Author: tkreuzer
Date: Mon Jan 28 23:44:29 2013
New Revision: 58251
URL: http://svn.reactos.org/svn/reactos?rev=58251&view=rev
Log:
[CRT]
- Remove x64 asm stub for acos from cmake file, since we already have a generic C implementation
- Implement sqrt for amd64 in SSE, both in C and asm.

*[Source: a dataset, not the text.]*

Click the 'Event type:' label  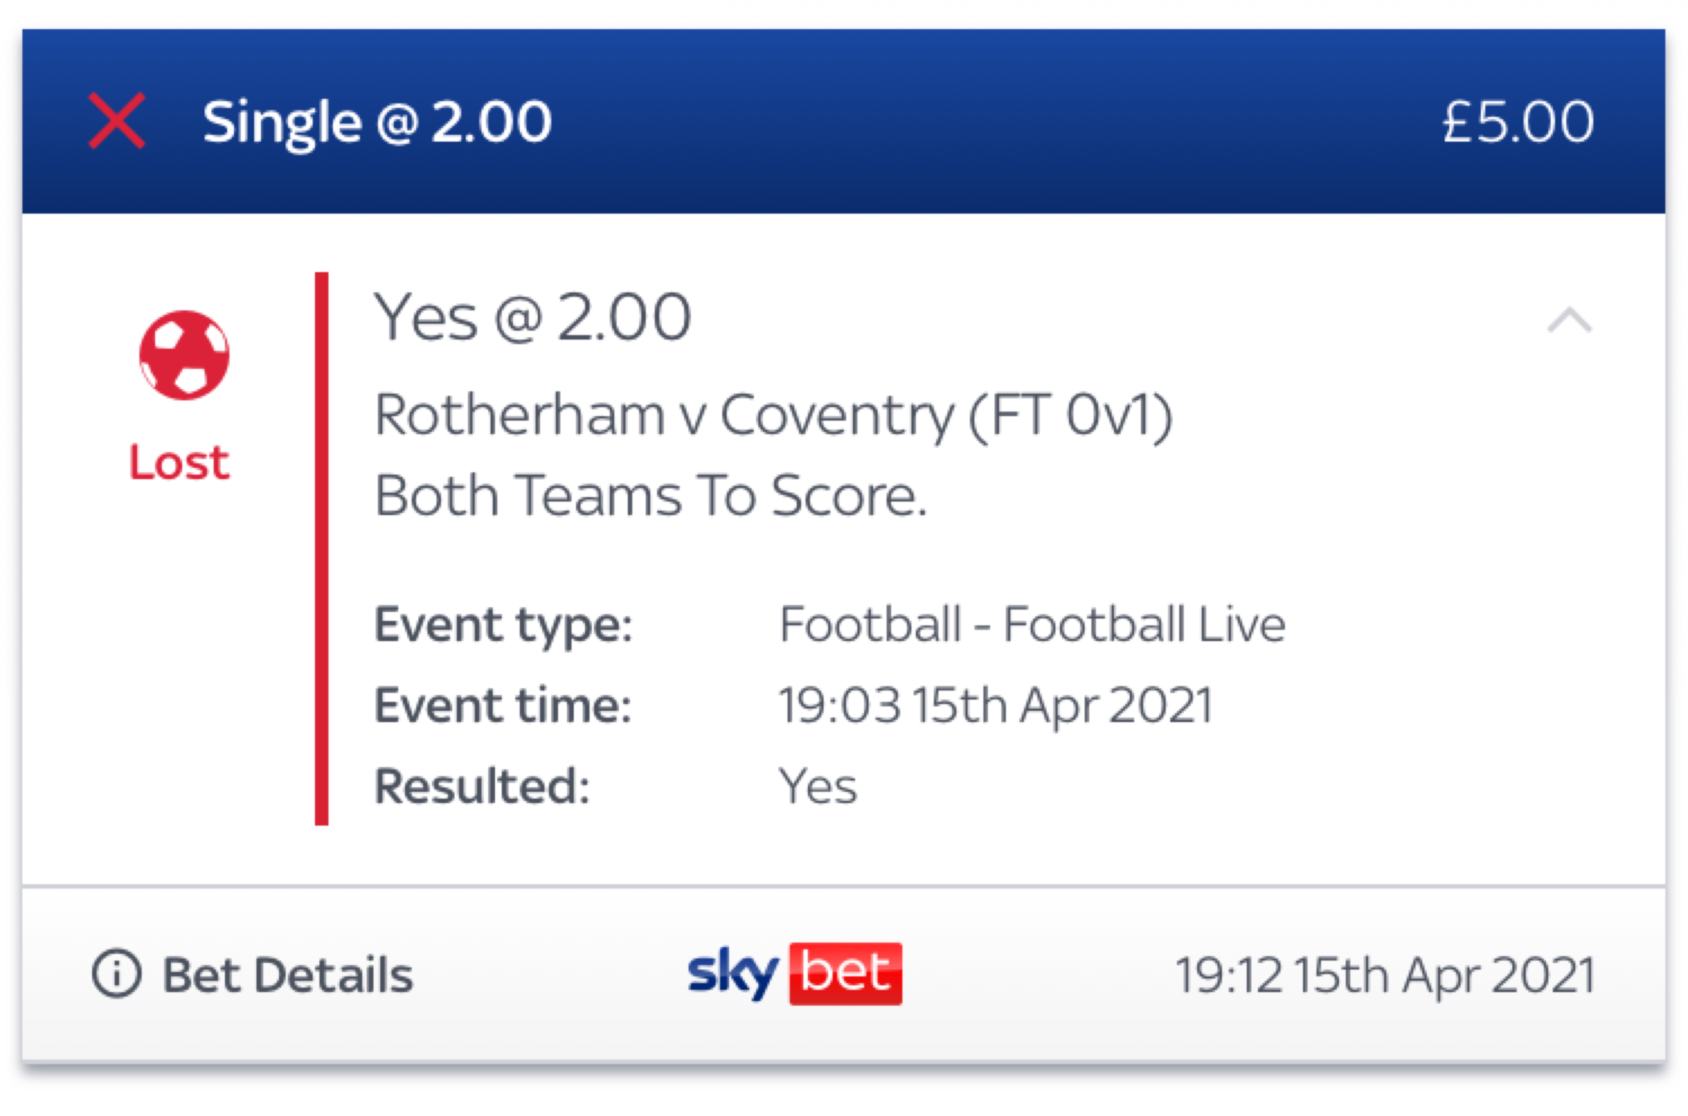[x=503, y=625]
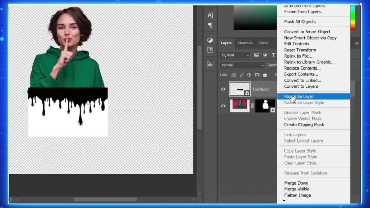Open the Character panel via its icon
Image resolution: width=370 pixels, height=208 pixels.
(211, 15)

While the C version would be sufficient, it's currently less portable due to the lack of mm intrinsics for GCC
- Silence a warning
Added:
trunk/reactos/lib/sdk/crt/math/amd64/asin.c (with props)
trunk/reactos/lib/sdk/crt/math/amd64/sqrt.c (with props)
Modified:
trunk/reactos/lib/sdk/crt/crt.cmake
trunk/reactos/lib/sdk/crt/locale/locale.c
trunk/reactos/lib/sdk/crt/math/amd64/sqrt.S
Modified: trunk/reactos/lib/sdk/crt/crt.cmake
URL: http://svn.reactos.org/svn/reactos/trunk/reactos/lib/sdk/crt/crt.cmake?rev=…
==============================================================================
--- trunk/reactos/lib/sdk/crt/crt.cmake [iso-8859-1] (original)
+++ trunk/reactos/lib/sdk/crt/crt.cmake [iso-8859-1] Mon Jan 28 23:44:29 2013
@@ -433,7 +433,7 @@
float/amd64/getsetfpcw.S
float/amd64/fpreset.S
float/amd64/logb.S
- math/amd64/acos.S
+ # math/amd64/acos.S
math/amd64/acosf.S
math/amd64/atan.S
math/amd64/atan2.S
Modified: trunk/reactos/lib/sdk/crt/locale/locale.c
URL: http://svn.reactos.org/svn/reactos/trunk/reactos/lib/sdk/crt/locale/locale.…
==============================================================================
--- trunk/reactos/lib/sdk/crt/locale/locale.c [iso-8859-1] (original)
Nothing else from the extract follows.